In fact most companies have multiple important stakeholder groups, many of which could be labelled as ‘customers’. The key to success is to have clarity of which of these customer groups is the focal customer around whom the firm’s strategy will be developed.

Google views the googler as their focal customer – the idea being that only by ensuring the loyalty of the googler can it secure the cash flow from the advertisers.
Similarly Kone, the world’s second largest elevator and escalator company, views the end-user as their focal customer. Kone’s argument is that its job is to help the buyers and operators of elevators and escalators to enable a smooth people flow experience.

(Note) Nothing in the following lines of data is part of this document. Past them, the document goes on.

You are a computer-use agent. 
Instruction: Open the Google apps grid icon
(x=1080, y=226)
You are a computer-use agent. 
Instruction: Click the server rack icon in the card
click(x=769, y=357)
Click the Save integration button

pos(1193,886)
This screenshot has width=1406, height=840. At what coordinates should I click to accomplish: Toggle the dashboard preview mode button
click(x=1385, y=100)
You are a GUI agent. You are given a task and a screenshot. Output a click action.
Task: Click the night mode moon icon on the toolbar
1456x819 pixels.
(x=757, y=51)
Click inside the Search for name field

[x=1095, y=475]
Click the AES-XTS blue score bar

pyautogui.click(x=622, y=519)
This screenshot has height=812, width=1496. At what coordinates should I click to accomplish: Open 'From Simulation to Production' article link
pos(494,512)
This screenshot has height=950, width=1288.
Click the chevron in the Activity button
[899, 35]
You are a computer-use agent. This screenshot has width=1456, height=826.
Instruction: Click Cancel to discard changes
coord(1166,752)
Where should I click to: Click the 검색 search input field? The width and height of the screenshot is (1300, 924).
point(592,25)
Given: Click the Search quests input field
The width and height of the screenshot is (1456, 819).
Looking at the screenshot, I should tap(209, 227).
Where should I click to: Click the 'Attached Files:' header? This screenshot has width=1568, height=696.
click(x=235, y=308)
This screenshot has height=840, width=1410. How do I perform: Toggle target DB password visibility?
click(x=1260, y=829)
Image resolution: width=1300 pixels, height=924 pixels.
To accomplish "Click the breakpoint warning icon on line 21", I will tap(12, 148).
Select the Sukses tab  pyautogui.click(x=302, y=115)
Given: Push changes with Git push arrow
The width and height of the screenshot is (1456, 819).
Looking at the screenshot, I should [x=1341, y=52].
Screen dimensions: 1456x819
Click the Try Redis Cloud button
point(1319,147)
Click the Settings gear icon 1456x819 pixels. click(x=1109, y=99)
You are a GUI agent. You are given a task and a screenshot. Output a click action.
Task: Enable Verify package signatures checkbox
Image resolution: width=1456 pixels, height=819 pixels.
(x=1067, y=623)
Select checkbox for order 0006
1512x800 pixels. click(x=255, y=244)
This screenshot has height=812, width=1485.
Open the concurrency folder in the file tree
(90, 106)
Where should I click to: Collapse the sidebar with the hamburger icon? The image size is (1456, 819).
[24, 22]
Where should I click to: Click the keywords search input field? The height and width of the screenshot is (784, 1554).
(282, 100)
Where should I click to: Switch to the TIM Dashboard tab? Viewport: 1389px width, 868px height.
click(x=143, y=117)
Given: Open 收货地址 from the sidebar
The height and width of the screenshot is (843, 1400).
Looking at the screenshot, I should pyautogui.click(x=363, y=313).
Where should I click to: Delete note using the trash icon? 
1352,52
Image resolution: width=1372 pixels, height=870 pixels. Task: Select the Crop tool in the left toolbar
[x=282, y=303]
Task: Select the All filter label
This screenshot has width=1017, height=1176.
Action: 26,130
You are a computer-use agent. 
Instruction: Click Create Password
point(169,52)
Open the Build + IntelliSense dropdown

We would like to suggest that defining your focal customer is possibly the most central – and simultaneously the most neglected – question that you can ask yourself when you are making strategy, rethinking your business model, or innovating new products.

Stop listening and start understanding
We are led to believe that we should carefully listen to our customers. But at the same time we hear about hero-entrepreneurs who claim that they don’t care very much about market research, because “people don’t know what they want until you show it to them”, as Steve Jobs said. So what should one do: more customer research or less?

As often in business rhetoric, this question mistakes a process for an outcome. A customer centric company needs deep customer insight, but this insight can be generated through various methods – voice of the customer and traditional customer research being just one of them. Innovative firms are spending more time on ethnographic customer research, which forgoes asking questions and focuses on observing customers in their everyday contexts, with an aim of figuring out how this everyday life could be improved.

Furthermore, firms need to understand the difference between high- and low-interest products and services. It is relatively easy to get well-articulated views from customers about things that they are really interested and engaged in. Not so easy when it comes to low-interest offerings such as electricity or yoghurt.

Customer insight is a key driver of successful innovation, but listening to customers is not necessarily a key driver of customer insight.